Pixel coordinate grounding data
= = =

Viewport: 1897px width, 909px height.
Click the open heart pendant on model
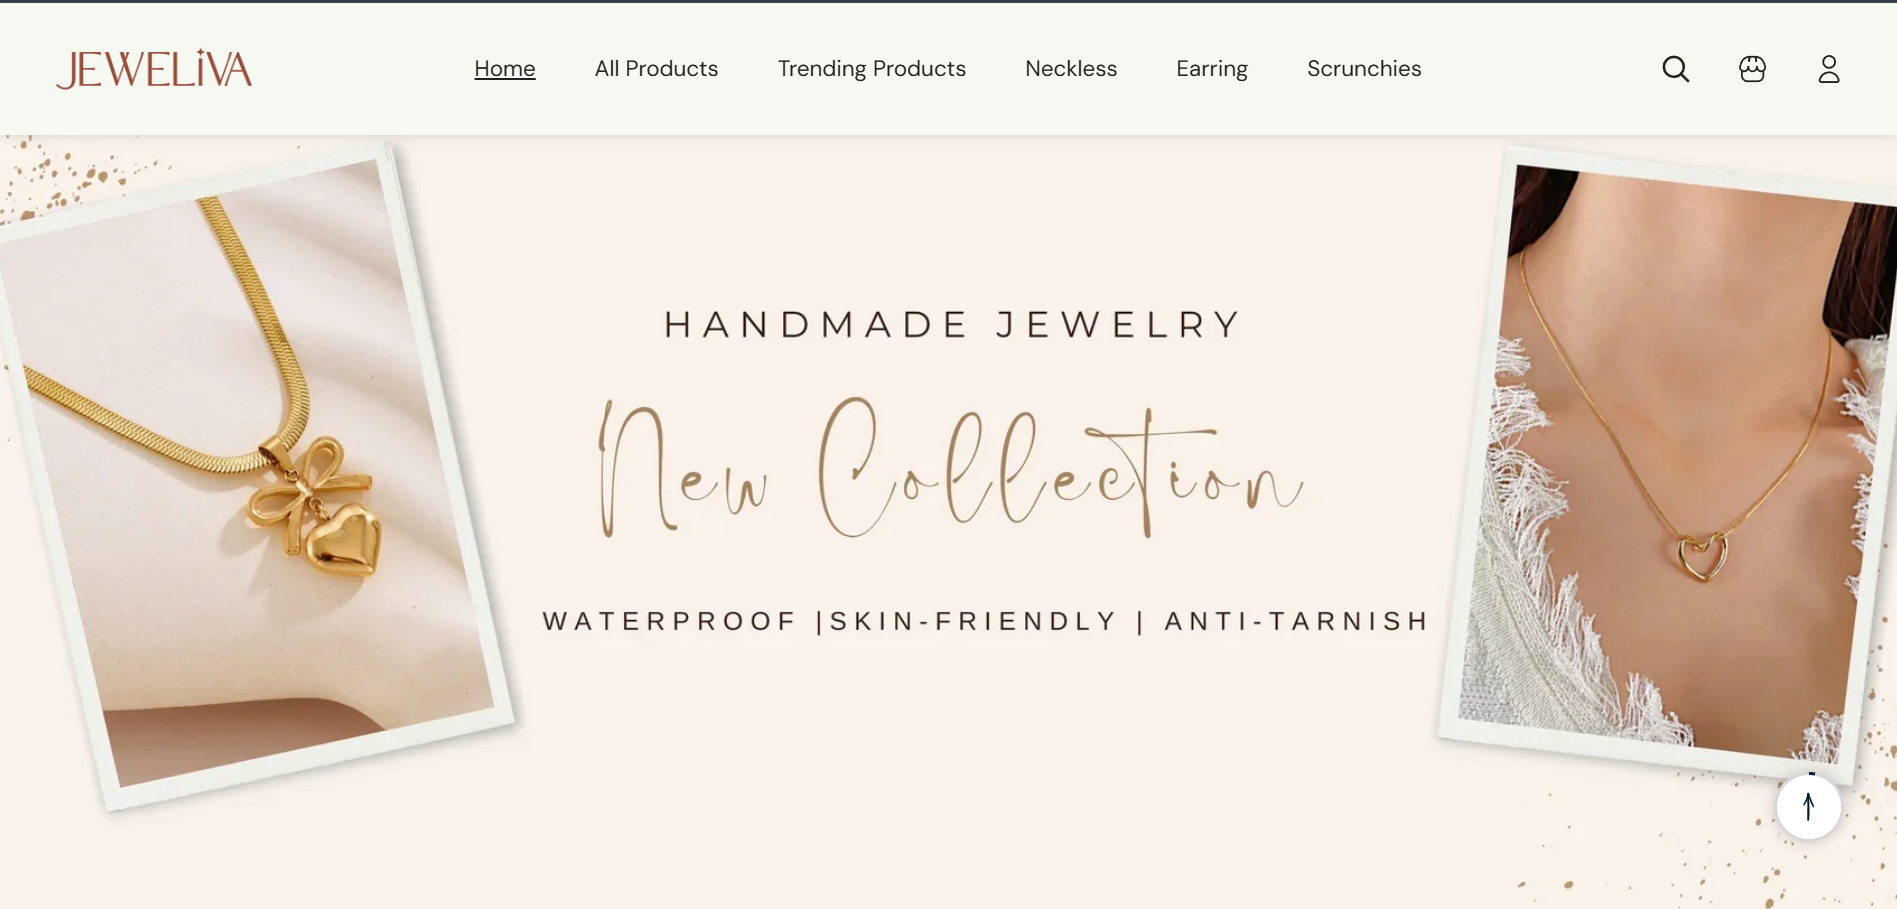click(x=1701, y=556)
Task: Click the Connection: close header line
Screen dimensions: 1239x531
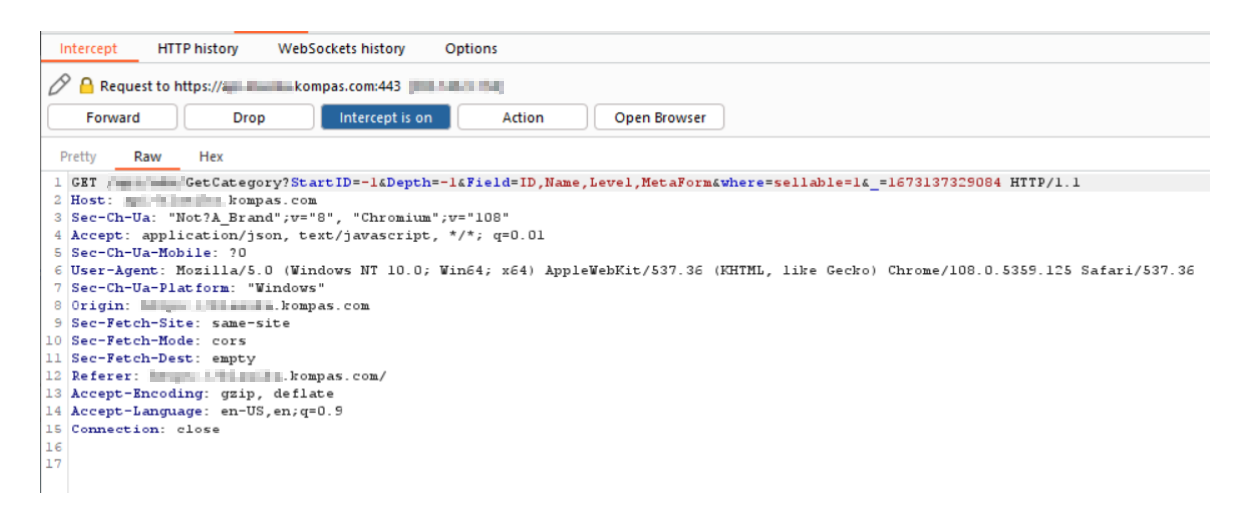Action: pyautogui.click(x=145, y=430)
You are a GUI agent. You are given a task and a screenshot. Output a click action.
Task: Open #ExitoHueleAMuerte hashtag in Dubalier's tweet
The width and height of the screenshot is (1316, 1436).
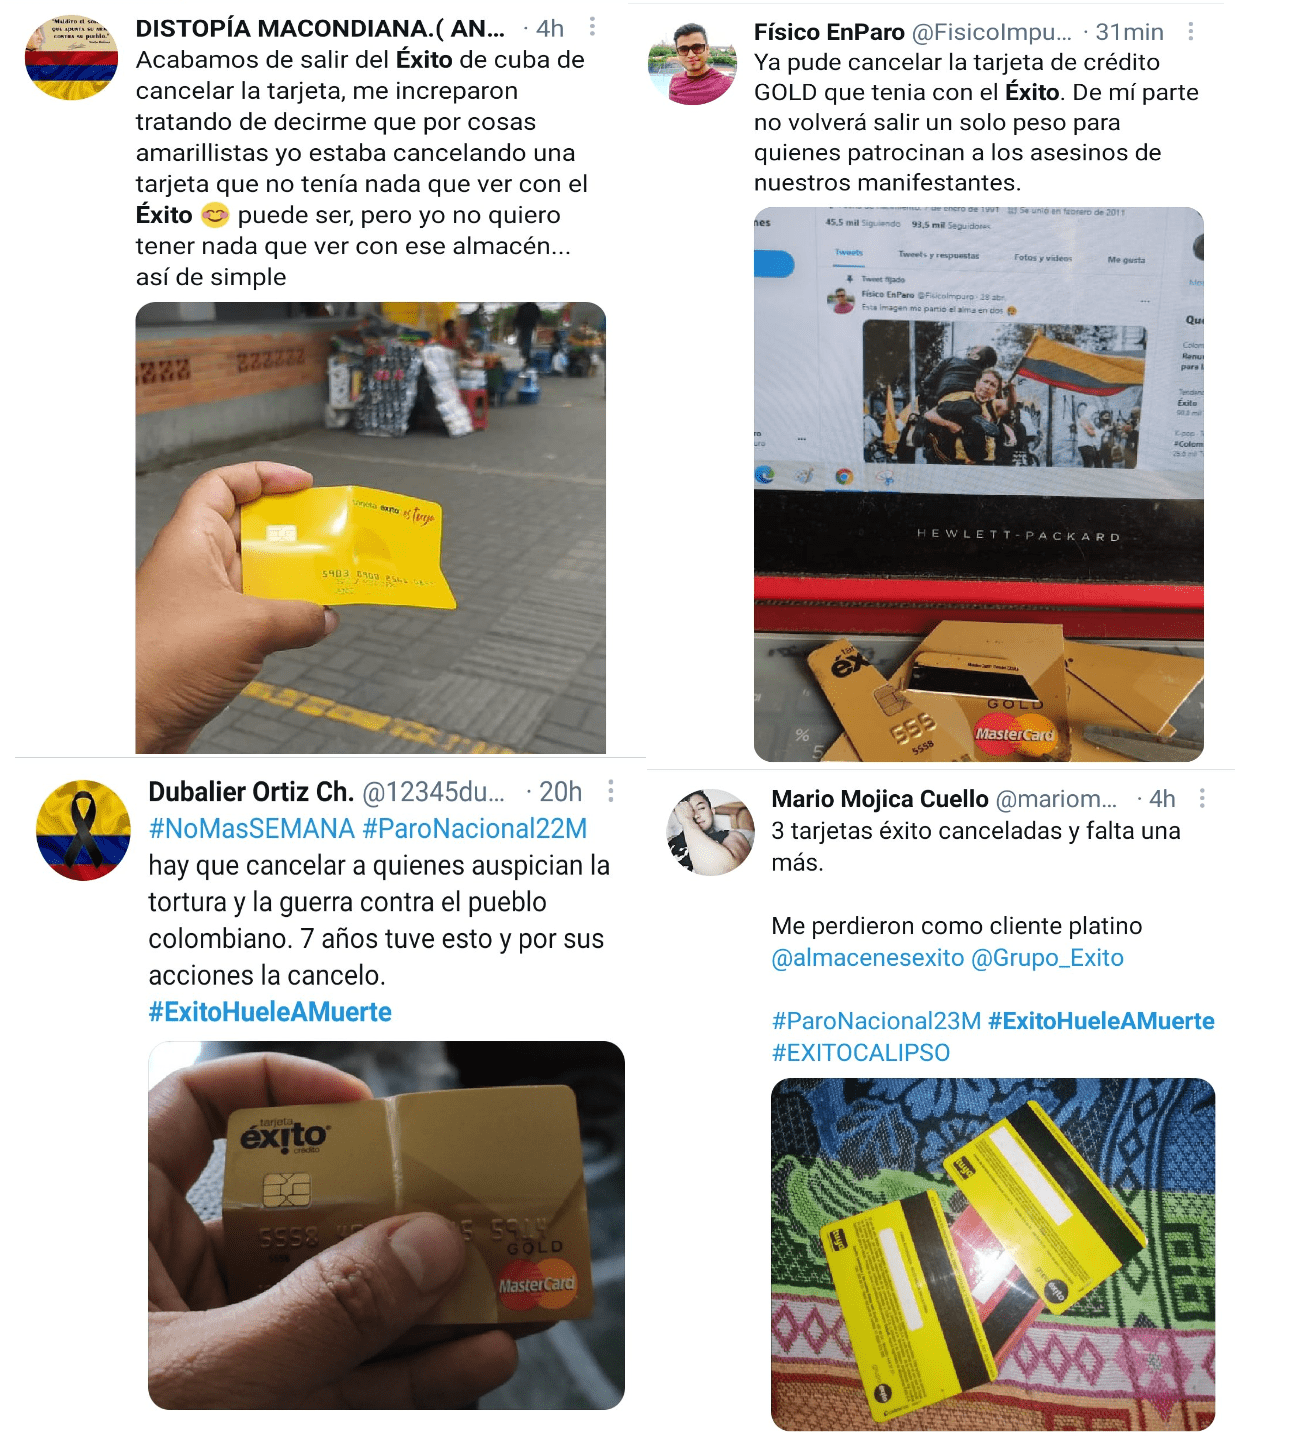pos(270,1012)

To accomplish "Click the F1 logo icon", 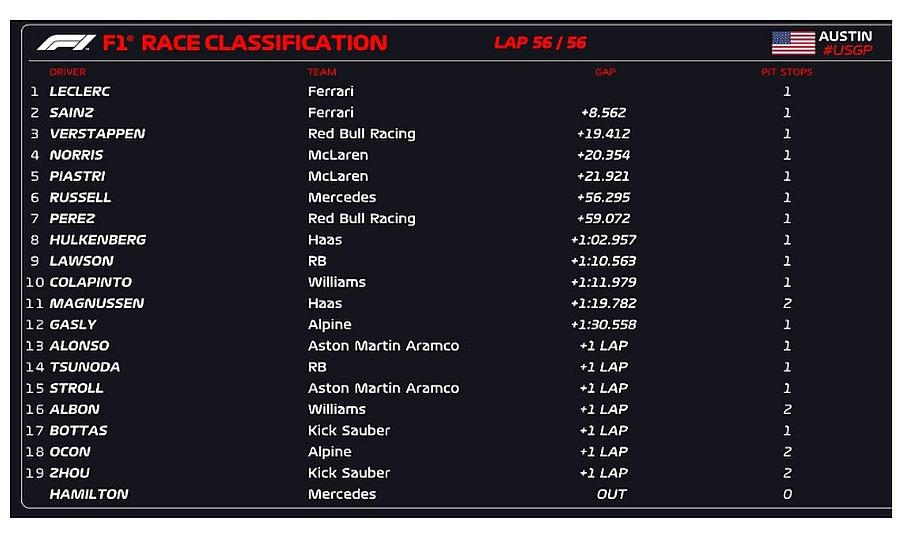I will (x=66, y=43).
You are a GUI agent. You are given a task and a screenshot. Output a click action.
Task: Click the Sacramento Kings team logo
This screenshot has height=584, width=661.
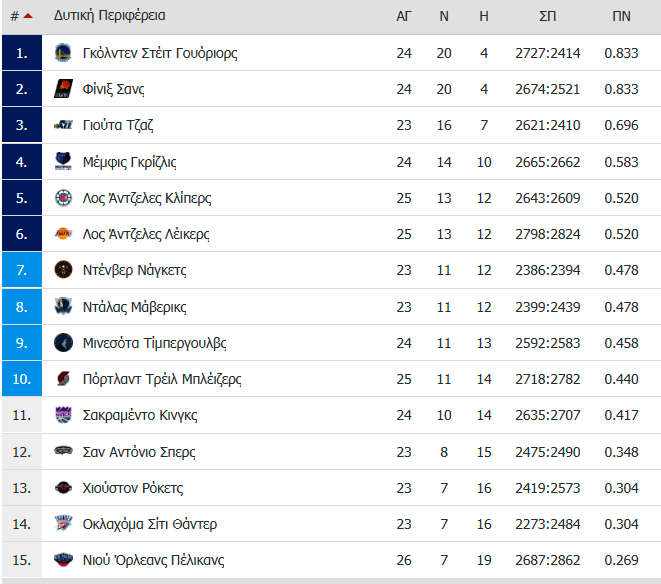(x=63, y=415)
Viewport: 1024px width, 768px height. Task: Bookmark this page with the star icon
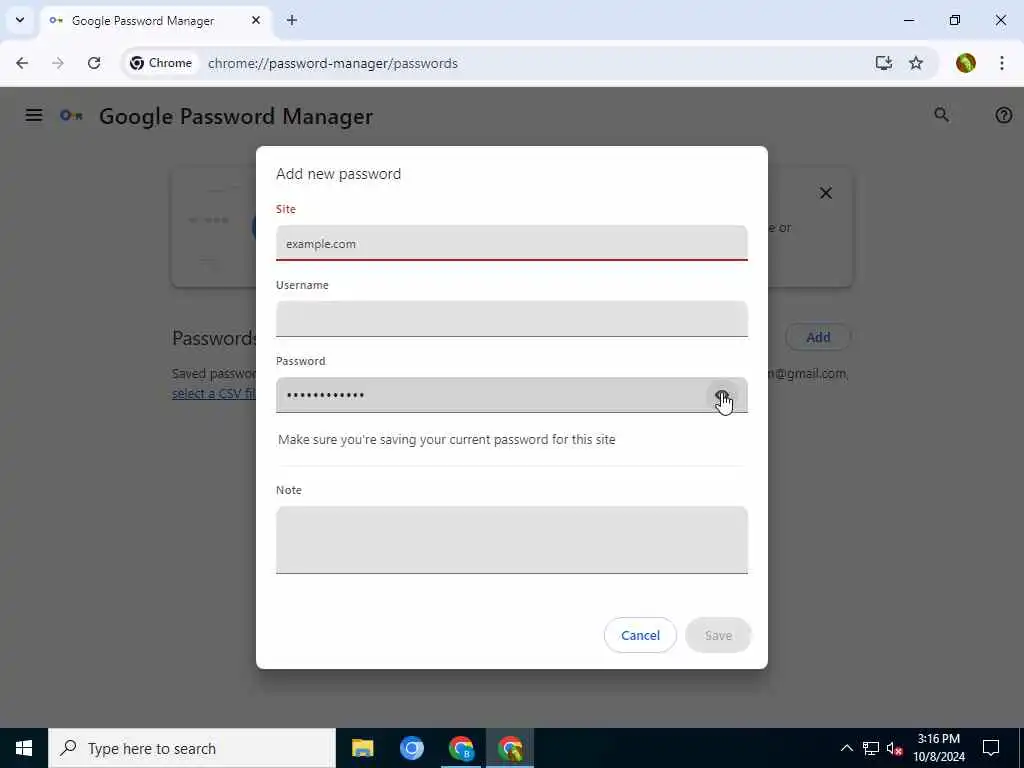916,63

= = =

Work task
Your output should be only the lines from the line with "Task: Click the Sacramento Kings team logo" through the end of the data, exactly as they stand, and no pictures.

Result of this exercise
Task: Click the Sacramento Kings team logo
This screenshot has height=584, width=661.
(x=63, y=415)
Viewport: 1024px width, 768px height. Task: Bookmark this page with the star icon
916,63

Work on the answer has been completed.